Chambers said: "What can I say man, it’s all over. I came here hoping to pick up a medal because I did not get one in the 100m and I am a bit gutted. I do not know what happened. I knew from the first change over that we had blown it. I knew from then, forget it."

Chambers, who ran out of his box as his change over was also messed up, added: "I had to stop and go back. Marlon could not catch me, what else can I say."

Britain’s head coach of athletics, Max Jones, said: "They are devastated - absolutely. They’ve worked as a team of six or seven, attended relay practices, done well at previous championships, brought medals home and we assumed that we’d get in the final and get a medal and maybe on the day beat the Americans. But it just wasn’t to be. That’s relays."

The failure to advance is an unexpected twist for Britain’s men who have re-established themselves as a force in world sprinting during these Games.

Chambers and Campbell had both run in the 100m final, while Christian Malcolm had finished fifth in the 200m final behind the silver medallist Campbell.

Records excerpted from a collection:
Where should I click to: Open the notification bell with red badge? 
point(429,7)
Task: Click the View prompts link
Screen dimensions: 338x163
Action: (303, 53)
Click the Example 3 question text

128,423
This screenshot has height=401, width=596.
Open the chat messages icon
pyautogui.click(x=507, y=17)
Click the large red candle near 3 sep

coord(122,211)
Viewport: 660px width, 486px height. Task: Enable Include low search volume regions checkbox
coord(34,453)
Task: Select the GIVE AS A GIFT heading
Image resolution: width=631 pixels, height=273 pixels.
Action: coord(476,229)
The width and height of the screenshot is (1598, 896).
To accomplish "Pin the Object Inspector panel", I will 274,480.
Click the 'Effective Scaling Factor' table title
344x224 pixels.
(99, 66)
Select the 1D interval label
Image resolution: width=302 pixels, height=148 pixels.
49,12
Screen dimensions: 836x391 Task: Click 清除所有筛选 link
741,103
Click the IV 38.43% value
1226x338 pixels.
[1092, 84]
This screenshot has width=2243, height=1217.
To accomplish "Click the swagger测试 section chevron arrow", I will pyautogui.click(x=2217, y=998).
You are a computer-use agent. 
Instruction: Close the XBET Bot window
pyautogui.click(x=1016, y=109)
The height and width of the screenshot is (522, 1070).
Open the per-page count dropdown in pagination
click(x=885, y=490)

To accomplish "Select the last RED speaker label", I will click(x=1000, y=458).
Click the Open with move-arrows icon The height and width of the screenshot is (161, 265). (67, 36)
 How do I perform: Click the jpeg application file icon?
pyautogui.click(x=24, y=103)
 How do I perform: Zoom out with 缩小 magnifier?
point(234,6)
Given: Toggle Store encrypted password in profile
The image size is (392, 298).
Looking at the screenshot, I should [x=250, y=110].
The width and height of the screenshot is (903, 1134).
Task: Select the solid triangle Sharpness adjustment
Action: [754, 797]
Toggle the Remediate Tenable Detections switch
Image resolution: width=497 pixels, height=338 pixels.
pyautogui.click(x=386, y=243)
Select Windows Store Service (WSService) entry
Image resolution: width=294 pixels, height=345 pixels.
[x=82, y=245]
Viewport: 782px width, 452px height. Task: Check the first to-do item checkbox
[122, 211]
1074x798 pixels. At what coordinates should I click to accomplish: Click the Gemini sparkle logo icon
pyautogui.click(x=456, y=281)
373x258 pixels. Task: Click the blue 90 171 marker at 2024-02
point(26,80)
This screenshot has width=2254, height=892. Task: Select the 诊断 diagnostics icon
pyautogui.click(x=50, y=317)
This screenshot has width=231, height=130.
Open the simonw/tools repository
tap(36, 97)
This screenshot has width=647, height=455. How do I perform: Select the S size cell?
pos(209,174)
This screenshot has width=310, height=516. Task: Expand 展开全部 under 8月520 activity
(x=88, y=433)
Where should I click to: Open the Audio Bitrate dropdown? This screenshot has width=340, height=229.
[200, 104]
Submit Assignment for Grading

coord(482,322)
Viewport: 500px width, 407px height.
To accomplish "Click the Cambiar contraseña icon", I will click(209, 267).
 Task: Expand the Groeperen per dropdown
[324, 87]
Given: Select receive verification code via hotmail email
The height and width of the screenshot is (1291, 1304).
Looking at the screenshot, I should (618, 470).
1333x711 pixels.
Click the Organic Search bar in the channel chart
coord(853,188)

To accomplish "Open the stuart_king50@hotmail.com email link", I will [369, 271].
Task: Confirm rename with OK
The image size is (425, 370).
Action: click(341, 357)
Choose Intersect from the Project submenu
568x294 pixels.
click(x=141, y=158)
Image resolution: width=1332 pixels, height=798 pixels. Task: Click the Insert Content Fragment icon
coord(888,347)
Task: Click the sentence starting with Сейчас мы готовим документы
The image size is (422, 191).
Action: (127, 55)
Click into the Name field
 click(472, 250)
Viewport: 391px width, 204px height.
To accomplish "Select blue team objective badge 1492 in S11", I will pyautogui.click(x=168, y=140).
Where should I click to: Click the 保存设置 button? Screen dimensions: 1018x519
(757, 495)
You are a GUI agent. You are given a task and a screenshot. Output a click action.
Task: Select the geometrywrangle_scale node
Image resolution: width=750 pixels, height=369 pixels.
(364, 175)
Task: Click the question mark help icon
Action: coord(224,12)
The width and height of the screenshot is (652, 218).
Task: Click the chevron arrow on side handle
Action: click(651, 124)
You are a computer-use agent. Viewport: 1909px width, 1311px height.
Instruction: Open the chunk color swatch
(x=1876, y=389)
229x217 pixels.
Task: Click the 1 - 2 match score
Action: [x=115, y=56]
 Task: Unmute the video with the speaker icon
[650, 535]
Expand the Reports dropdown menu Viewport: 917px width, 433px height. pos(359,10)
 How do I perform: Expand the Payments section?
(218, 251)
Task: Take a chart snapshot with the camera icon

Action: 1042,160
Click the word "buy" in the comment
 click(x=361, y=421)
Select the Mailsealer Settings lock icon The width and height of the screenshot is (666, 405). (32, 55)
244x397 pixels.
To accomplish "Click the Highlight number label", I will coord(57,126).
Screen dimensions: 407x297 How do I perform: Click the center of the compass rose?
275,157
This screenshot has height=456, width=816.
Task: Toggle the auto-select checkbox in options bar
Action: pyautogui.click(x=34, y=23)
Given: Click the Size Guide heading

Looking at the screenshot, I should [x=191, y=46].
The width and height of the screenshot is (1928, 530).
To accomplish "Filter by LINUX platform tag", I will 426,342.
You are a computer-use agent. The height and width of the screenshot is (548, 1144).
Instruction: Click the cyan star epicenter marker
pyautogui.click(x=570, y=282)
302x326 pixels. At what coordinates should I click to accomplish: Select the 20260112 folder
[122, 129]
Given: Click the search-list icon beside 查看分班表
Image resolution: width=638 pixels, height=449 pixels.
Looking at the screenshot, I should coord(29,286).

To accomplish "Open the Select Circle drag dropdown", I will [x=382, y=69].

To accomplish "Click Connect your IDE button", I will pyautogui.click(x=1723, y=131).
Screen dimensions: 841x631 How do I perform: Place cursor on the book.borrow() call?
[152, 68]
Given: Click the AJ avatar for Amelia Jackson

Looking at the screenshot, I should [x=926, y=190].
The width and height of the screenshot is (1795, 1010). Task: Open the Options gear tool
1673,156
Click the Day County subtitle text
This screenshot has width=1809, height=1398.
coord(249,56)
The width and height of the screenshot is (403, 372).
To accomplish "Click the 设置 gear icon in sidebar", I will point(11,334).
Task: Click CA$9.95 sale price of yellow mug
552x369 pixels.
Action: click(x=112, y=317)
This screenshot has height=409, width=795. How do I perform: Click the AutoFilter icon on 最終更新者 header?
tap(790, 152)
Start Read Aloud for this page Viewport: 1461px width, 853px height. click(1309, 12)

Task description »
Reproduce, word for word, the full news excerpt above about Britain's sprint relay team.

Final answer »
Chambers said: "What can I say man, it’s all over. I came here hoping to pick up a medal because I did not get one in the 100m and I am a bit gutted. I do not know what happened. I knew from the first change over that we had blown it. I knew from then, forget it."

Chambers, who ran out of his box as his change over was also messed up, added: "I had to stop and go back. Marlon could not catch me, what else can I say."

Britain’s head coach of athletics, Max Jones, said: "They are devastated - absolutely. They’ve worked as a team of six or seven, attended relay practices, done well at previous championships, brought medals home and we assumed that we’d get in the final and get a medal and maybe on the day beat the Americans. But it just wasn’t to be. That’s relays."

The failure to advance is an unexpected twist for Britain’s men who have re-established themselves as a force in world sprinting during these Games.

Chambers and Campbell had both run in the 100m final, while Christian Malcolm had finished fifth in the 200m final behind the silver medallist Campbell.